TASK GOAL ::
The copy should hold only the line containing "Task: View suggestions for tatooist" and the lines after it through the end of the material, each exact, with no pictures.

RECORDS PROVIDED ::
────────────────────

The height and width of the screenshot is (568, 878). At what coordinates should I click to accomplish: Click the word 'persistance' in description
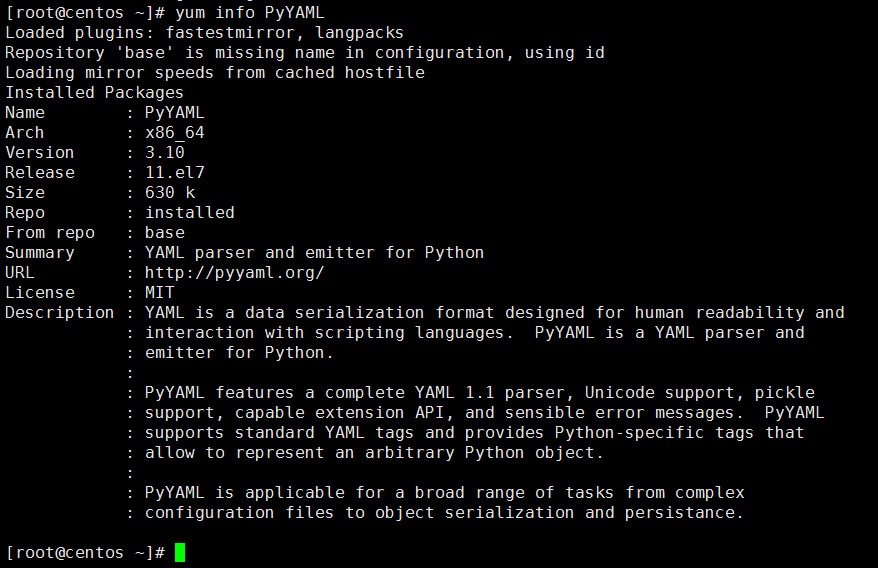coord(679,513)
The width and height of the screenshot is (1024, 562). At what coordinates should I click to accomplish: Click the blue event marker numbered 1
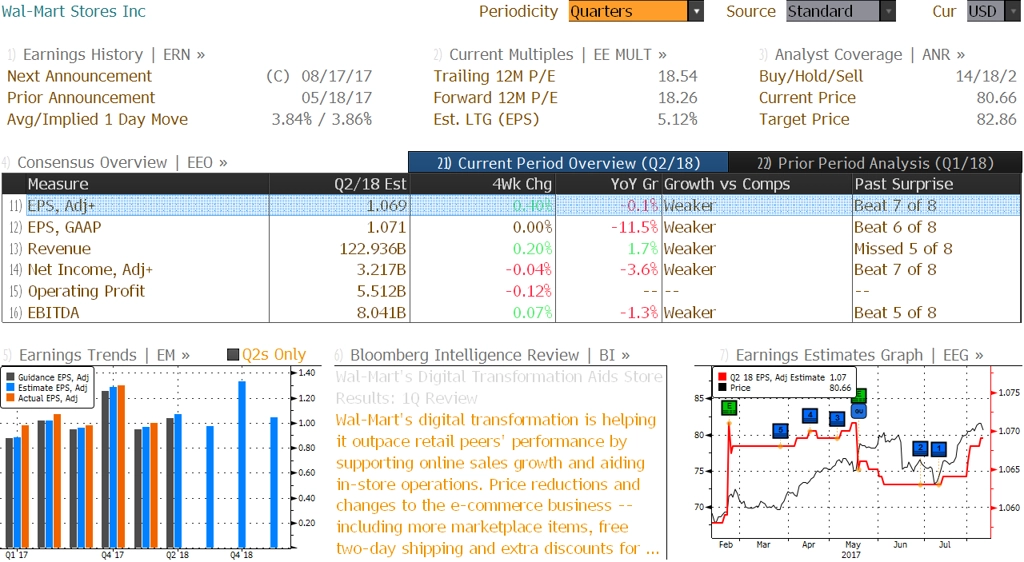pos(938,448)
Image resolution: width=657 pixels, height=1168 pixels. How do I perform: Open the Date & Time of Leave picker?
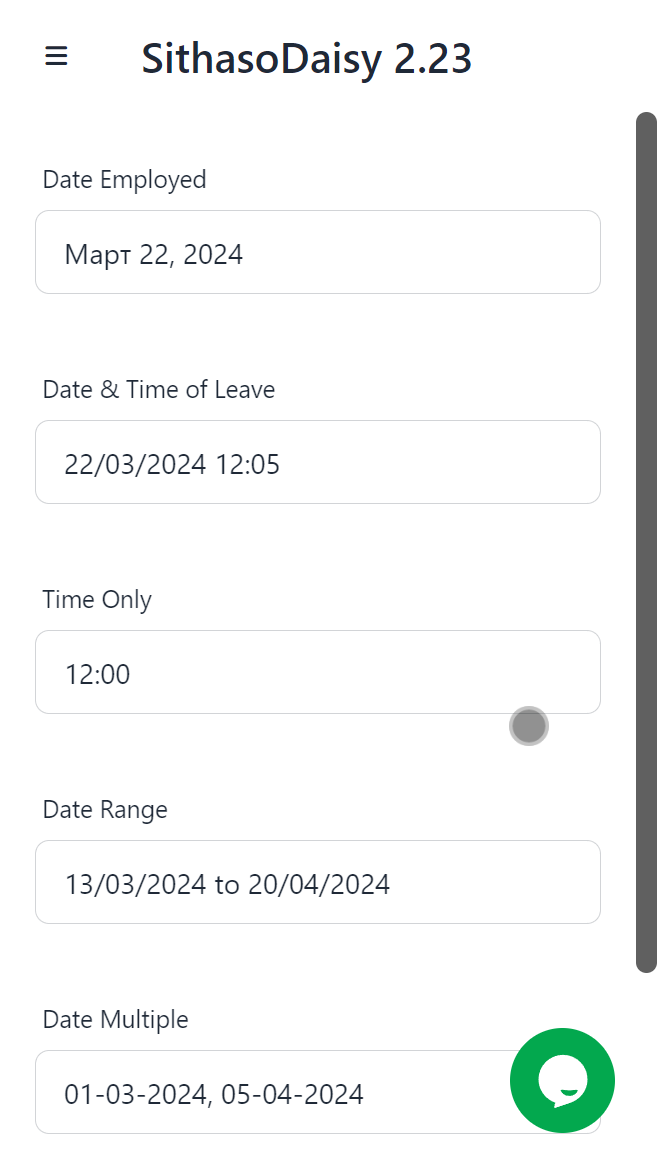(318, 462)
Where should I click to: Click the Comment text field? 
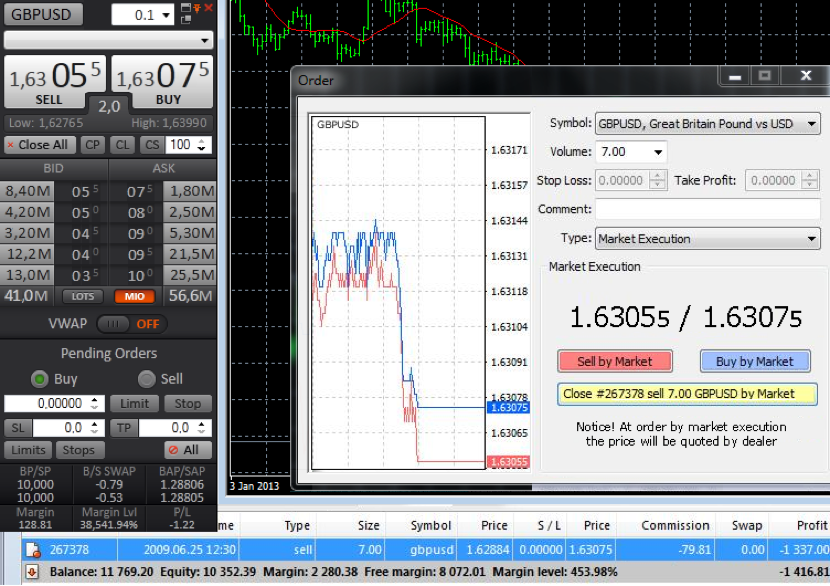pos(707,210)
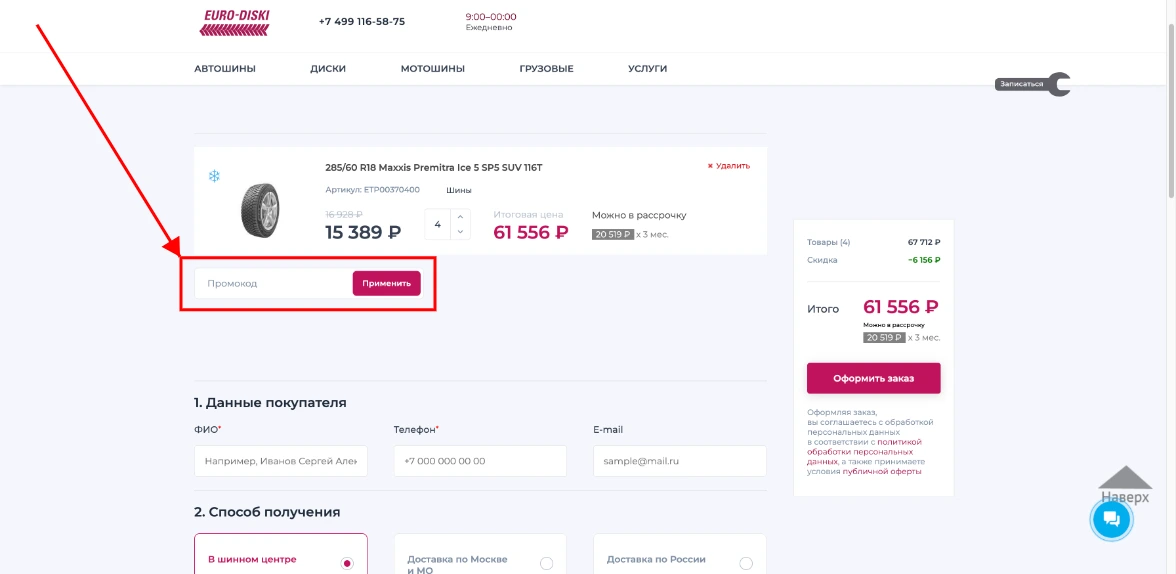Click the snowflake winter tire icon
The height and width of the screenshot is (574, 1176).
pos(214,177)
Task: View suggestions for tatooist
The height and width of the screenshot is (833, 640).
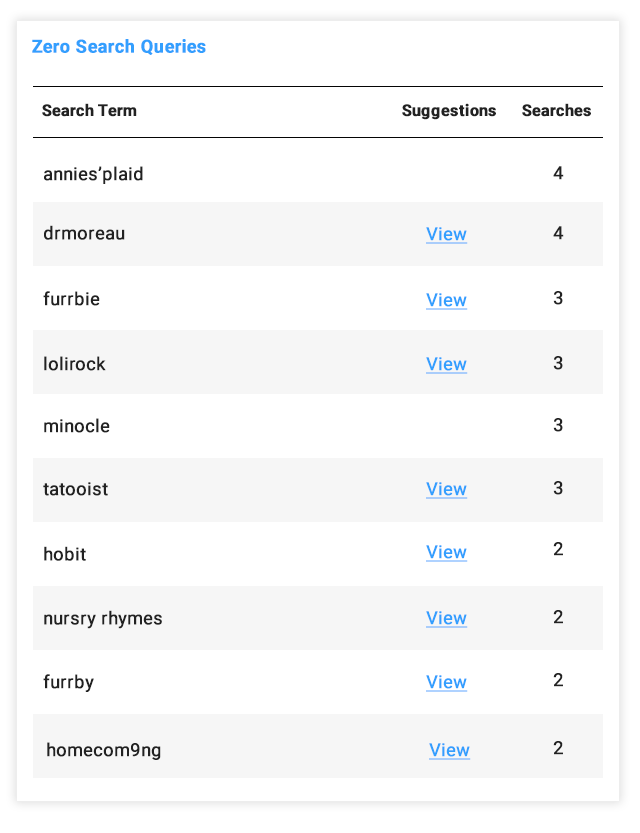Action: [446, 489]
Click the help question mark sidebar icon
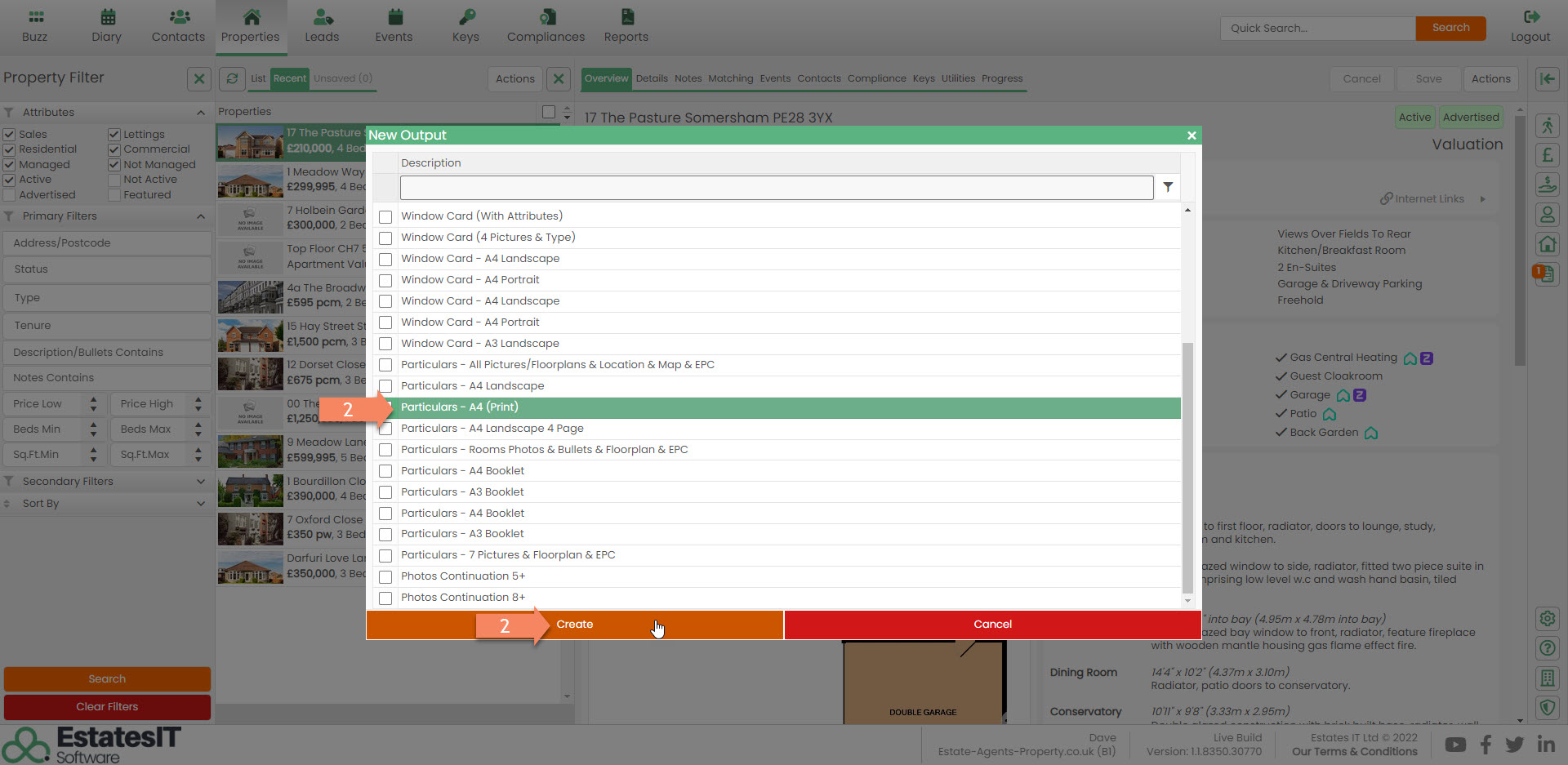1568x765 pixels. [x=1547, y=648]
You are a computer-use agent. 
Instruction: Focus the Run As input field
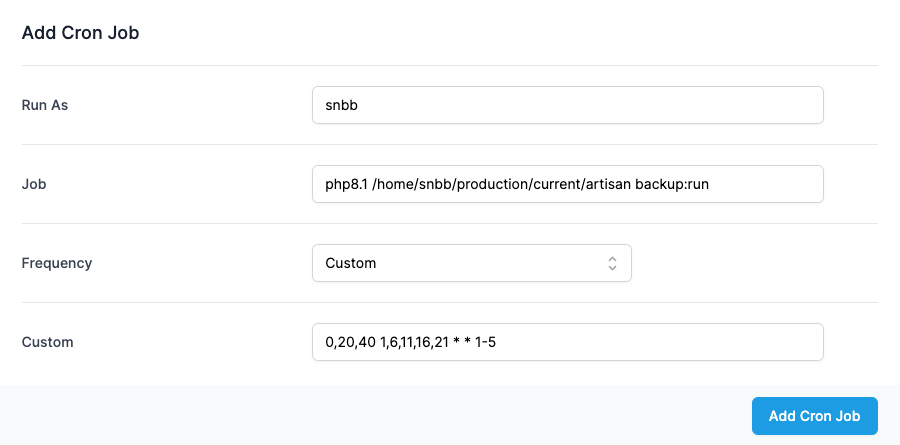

────────────────────

ANSWER TO THIS PROBLEM ::
Task: View suggestions for tatooist
The height and width of the screenshot is (833, 640).
Action: [446, 489]
Click the help question mark sidebar icon
1568x765 pixels. [x=1547, y=648]
You are a computer-use agent. 
Instruction: Focus the Run As input field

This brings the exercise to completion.